In the news this week is the story that an antibiotic of last resort for curing otherwise drug-resistant superbug infections has succumbed to a resistant bacterial strain in China. The unfortunate discovery has led to a widespread call by scientists for urgent restrictions on the use of the class of anti-biotics called polymyxins, which includes colistin.

According to Reuters (LINK) “A new gene that makes bacteria highly resistant to a last-resort class of antibiotics has been found in people and pigs in China – including in samples of bacteria with epidemic potential, researchers said on Wednesday.” They go on to note that “China is one of the world’s largest users and producers of colistin for agriculture and veterinary use.”

The lead researcher team that discovered the findings, suggests “the progression from extensive drug resistance to pandrug resistance is inevitable, (And) although currently confined to China, mcr-1 is likely to emulate other resistance genes … and spread worldwide.”

Wired Magazine wrote an ‘autopsy’ of colistin, and notes that colistin has an interesting history:

Colistin’s rise to prominence was an improbable one.
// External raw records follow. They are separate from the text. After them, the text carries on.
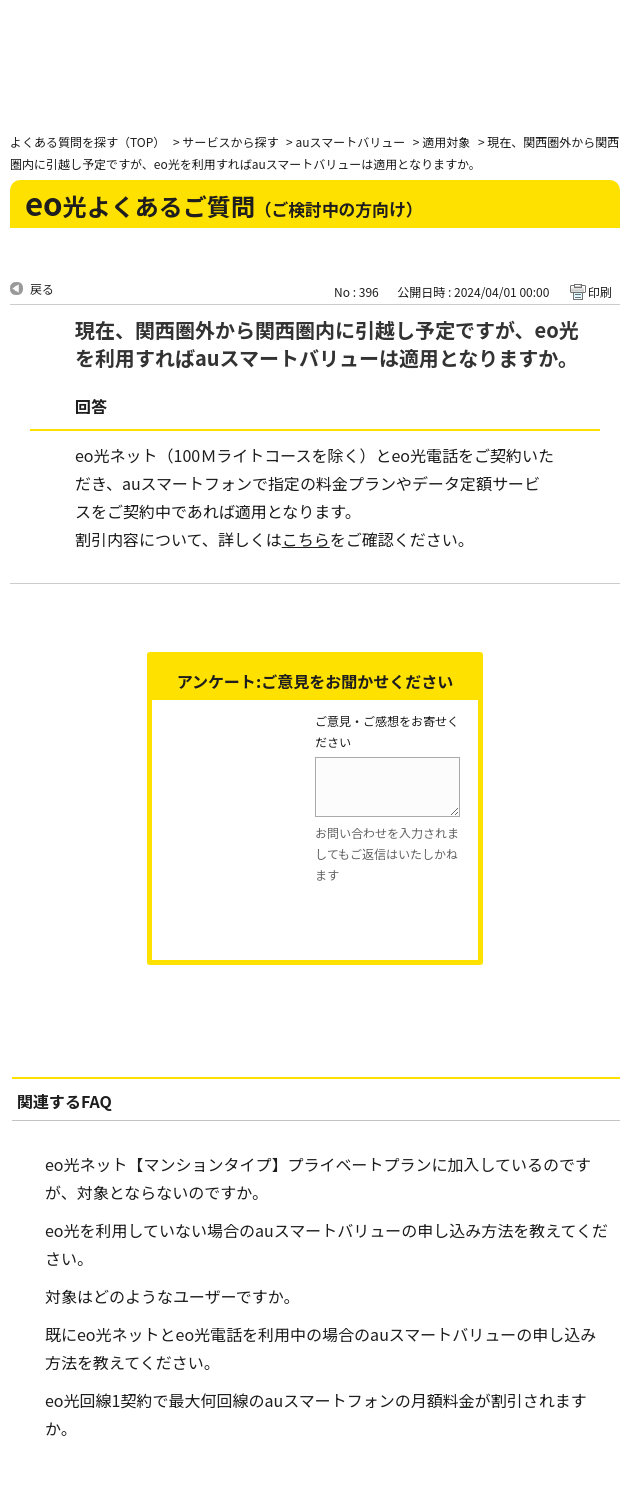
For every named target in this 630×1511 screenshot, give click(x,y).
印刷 (600, 291)
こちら (306, 539)
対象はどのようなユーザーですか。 (172, 1296)
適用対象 (446, 141)
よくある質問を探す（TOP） (87, 141)
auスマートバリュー (350, 141)
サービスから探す (230, 141)
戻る (42, 288)
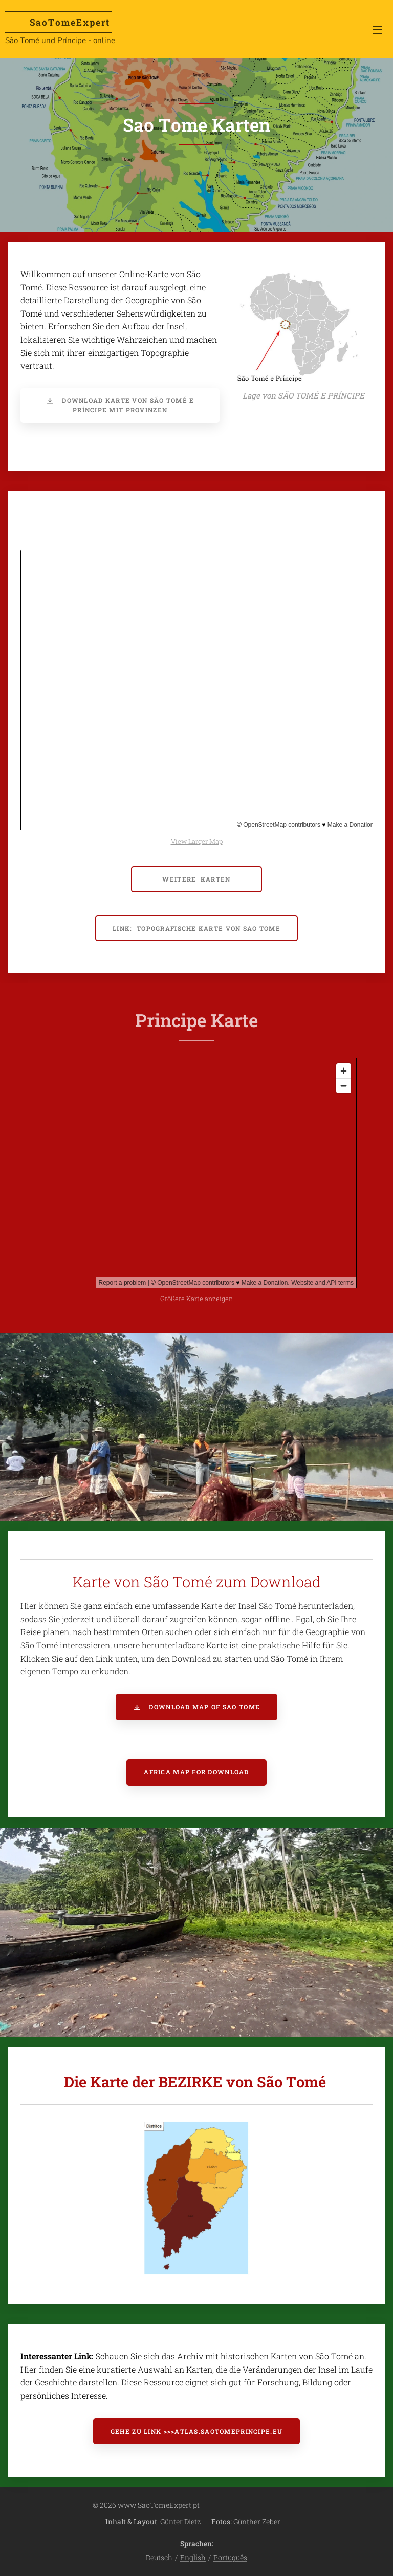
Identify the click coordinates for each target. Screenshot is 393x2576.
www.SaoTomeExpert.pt (159, 2505)
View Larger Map (197, 840)
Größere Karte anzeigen (196, 1298)
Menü (377, 29)
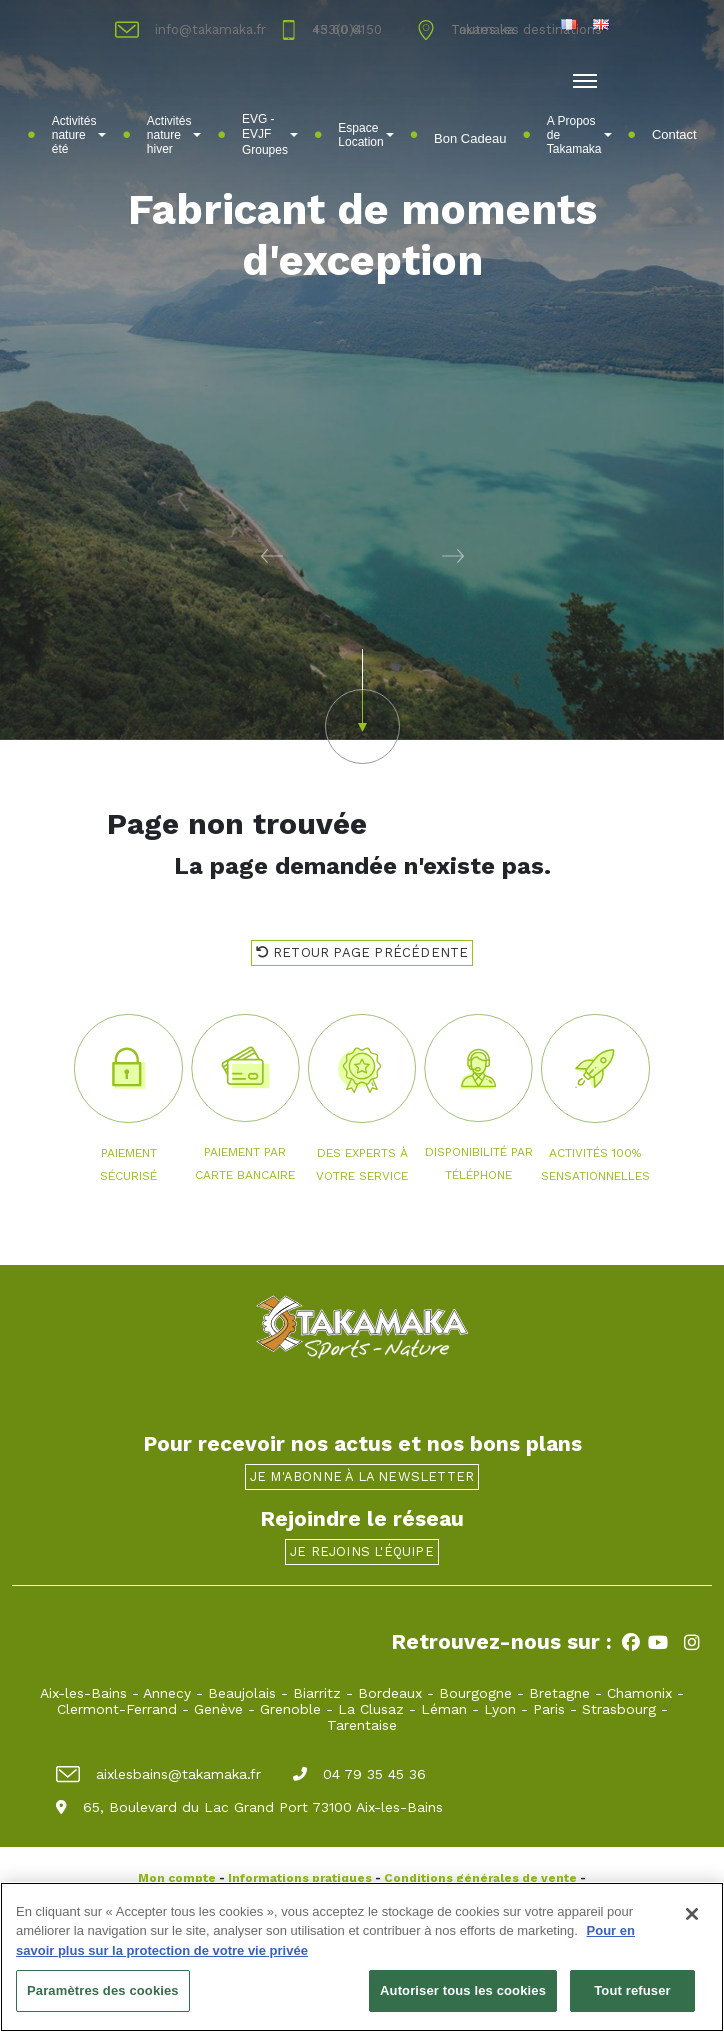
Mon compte (177, 1878)
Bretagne (559, 1693)
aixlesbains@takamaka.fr (158, 1774)
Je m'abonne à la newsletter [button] (362, 1476)
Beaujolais (242, 1693)
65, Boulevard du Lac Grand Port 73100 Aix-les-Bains (249, 1807)
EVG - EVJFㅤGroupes (270, 134)
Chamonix (639, 1693)
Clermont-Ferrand (117, 1709)
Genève (218, 1709)
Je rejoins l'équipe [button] (362, 1551)
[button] (181, 555)
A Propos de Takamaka (579, 135)
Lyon (500, 1709)
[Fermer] (692, 1915)
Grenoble (290, 1709)
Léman (444, 1709)
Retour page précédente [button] (362, 952)
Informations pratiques (300, 1878)
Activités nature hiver (174, 135)
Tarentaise (362, 1725)
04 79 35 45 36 (359, 1774)
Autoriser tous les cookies (463, 1991)
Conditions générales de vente (480, 1878)
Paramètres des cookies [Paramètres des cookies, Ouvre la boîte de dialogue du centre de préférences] (103, 1991)
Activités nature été (79, 135)
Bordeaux (390, 1693)
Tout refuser (632, 1991)
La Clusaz (371, 1709)
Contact (674, 134)
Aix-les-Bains (83, 1693)
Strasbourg (619, 1709)
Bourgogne (475, 1693)
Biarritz (317, 1693)
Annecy (167, 1693)
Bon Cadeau (470, 138)
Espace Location (365, 135)
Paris (549, 1709)
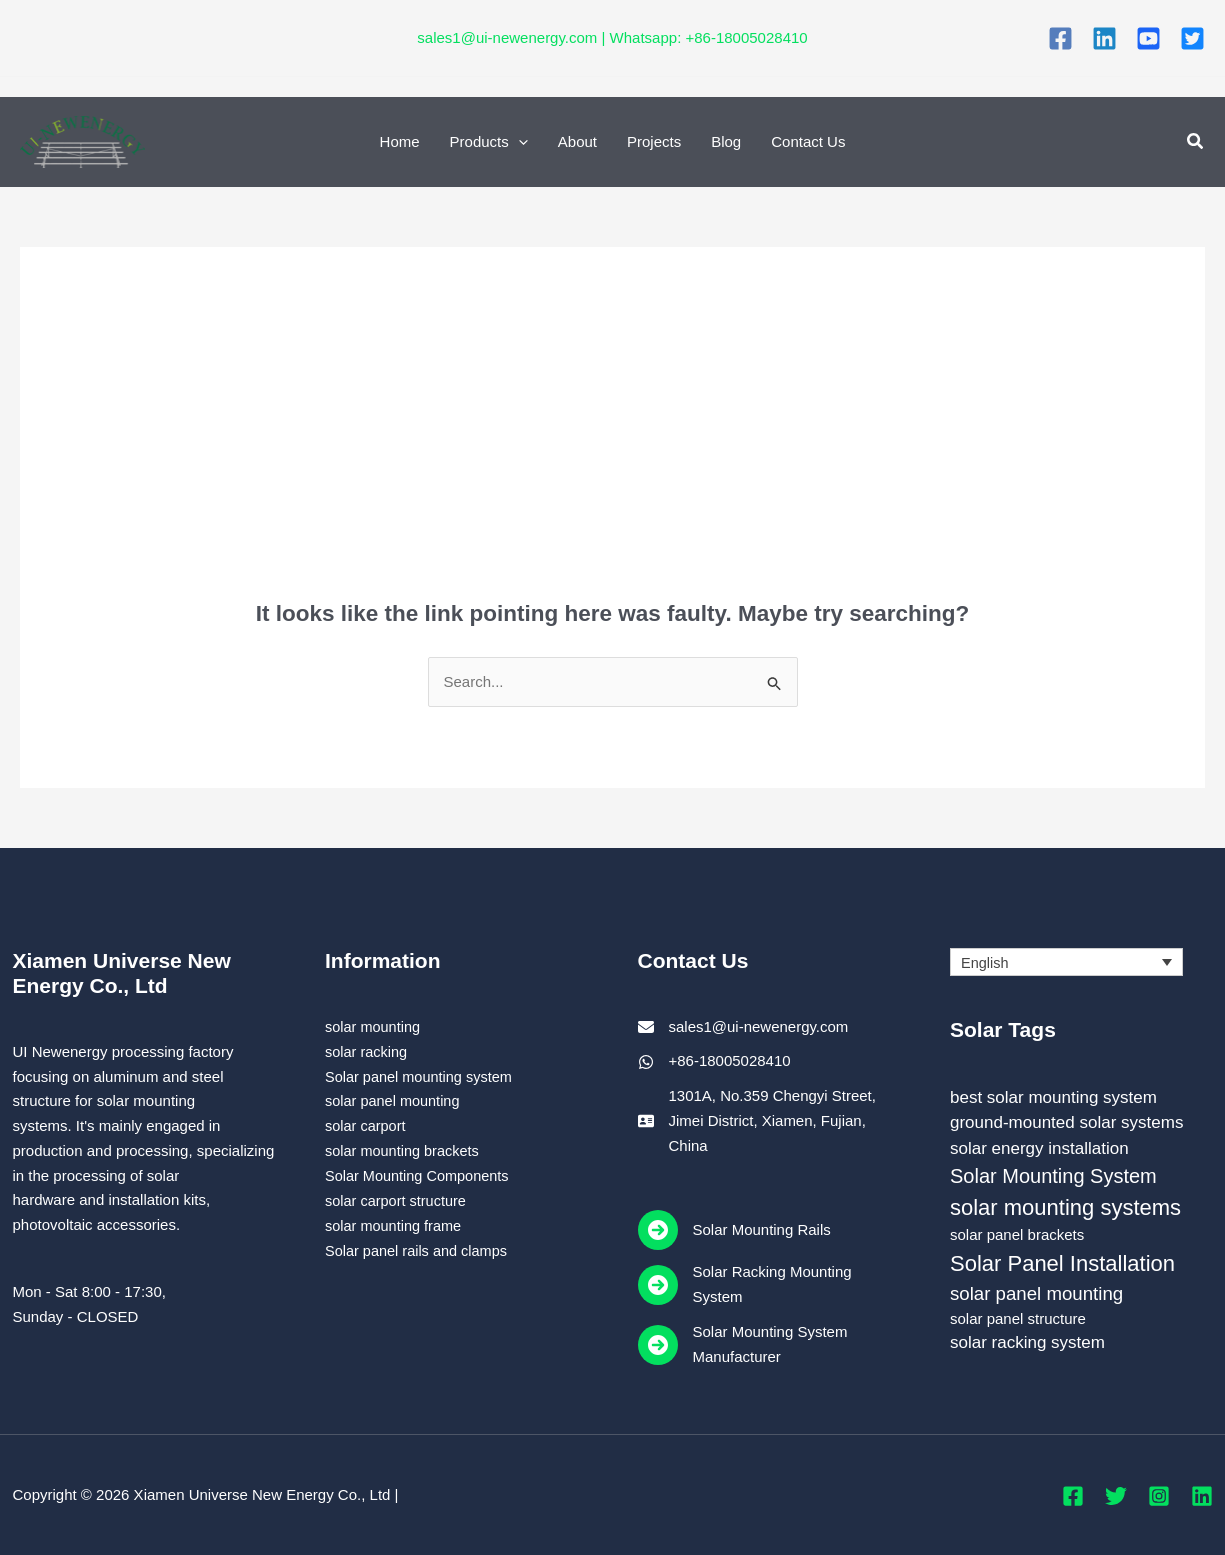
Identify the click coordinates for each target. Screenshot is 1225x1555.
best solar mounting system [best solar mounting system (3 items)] (1053, 1097)
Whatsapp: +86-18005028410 (709, 37)
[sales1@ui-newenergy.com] (743, 1027)
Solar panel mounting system (421, 1075)
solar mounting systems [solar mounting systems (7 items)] (1065, 1207)
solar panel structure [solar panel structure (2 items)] (1018, 1318)
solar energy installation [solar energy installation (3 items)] (1039, 1148)
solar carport (366, 1125)
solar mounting (374, 1026)
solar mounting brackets (404, 1149)
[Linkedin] (1104, 38)
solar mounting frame (395, 1224)
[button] (1196, 142)
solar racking (367, 1050)
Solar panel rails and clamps (419, 1248)
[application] (518, 142)
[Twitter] (1192, 38)
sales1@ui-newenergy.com (507, 37)
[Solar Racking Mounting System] (769, 1285)
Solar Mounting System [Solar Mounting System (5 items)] (1053, 1176)
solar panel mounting (394, 1100)
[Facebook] (1060, 38)
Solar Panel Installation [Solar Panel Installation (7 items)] (1062, 1263)
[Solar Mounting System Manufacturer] (769, 1345)
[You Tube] (1148, 38)
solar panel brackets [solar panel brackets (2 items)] (1017, 1234)
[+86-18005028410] (714, 1061)
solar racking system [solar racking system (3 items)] (1027, 1342)
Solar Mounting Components (420, 1174)
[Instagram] (1159, 1496)
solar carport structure (398, 1199)
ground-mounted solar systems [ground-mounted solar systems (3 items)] (1066, 1122)
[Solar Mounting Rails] (734, 1230)
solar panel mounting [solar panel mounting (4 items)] (1036, 1293)
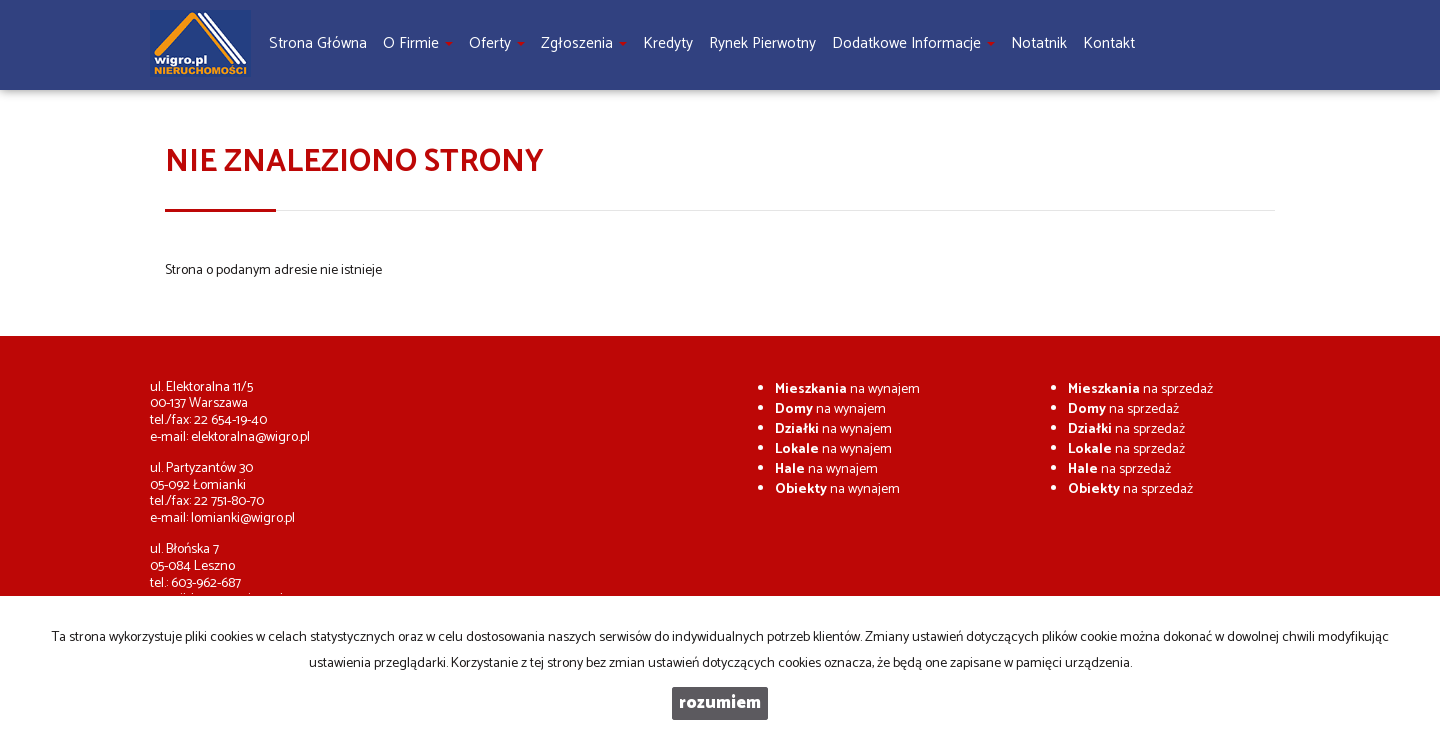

Born in 1959 to a flask of fermenting bacteria and a Japanese scientist, it nearly disappeared in the 1970s, when doctors deemed colistin too toxic. The antibiotic was a talented killer of bacteria, but also wreaked havoc on kidney cells, and in 1969, an overdose of colistin killed an otherwise healthy boy. The medical community shunned colistin for safer antibiotics. “It’s not an easy drug at all,” says Yohei Doi, an infectious disease expert at the University of Pittsburgh.

But in the early 2000s, as doctors became ever more desperate for weapons against increasingly tough bacteria, they turned to colistin again. Colistin was eager for a shot at redemption, especially given that it had a chance to one-up carbapenems, a class of newer antibiotics against which more and more bacteria were becoming resistant. When doctors encountered carbapenem-resistant infections, they had no choice but to summon colistin for one last mission. Colistin still caused kidney damage, but hey, that’s better than dying.

This whole time, though–unbeknownst to most medical workers in the West—colistin was leading a double life in China. That’s what led to its ultimate downfall.

Because colistin was so toxic, China never approved it for use in humans. So who used it? Pig farmers. Feeding pigs low doses of antibiotics fattens them—a practice common throughout the world, though usually with different antibiotics. China, the world’s largest pig producer, was the biggest consumer of the 12,000 tons of colistin used in framing each year.